## TASK OBJECTIVE
Print every line of the listing below verbatim, keeping the original order.

## RECORD LIST

* start *

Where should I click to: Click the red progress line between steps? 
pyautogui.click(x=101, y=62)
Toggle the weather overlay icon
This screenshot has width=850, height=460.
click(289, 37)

* end *

## WRITTEN RESPONSE
Where should I click to: Click the red progress line between steps? 
pyautogui.click(x=101, y=62)
Toggle the weather overlay icon
This screenshot has width=850, height=460.
click(289, 37)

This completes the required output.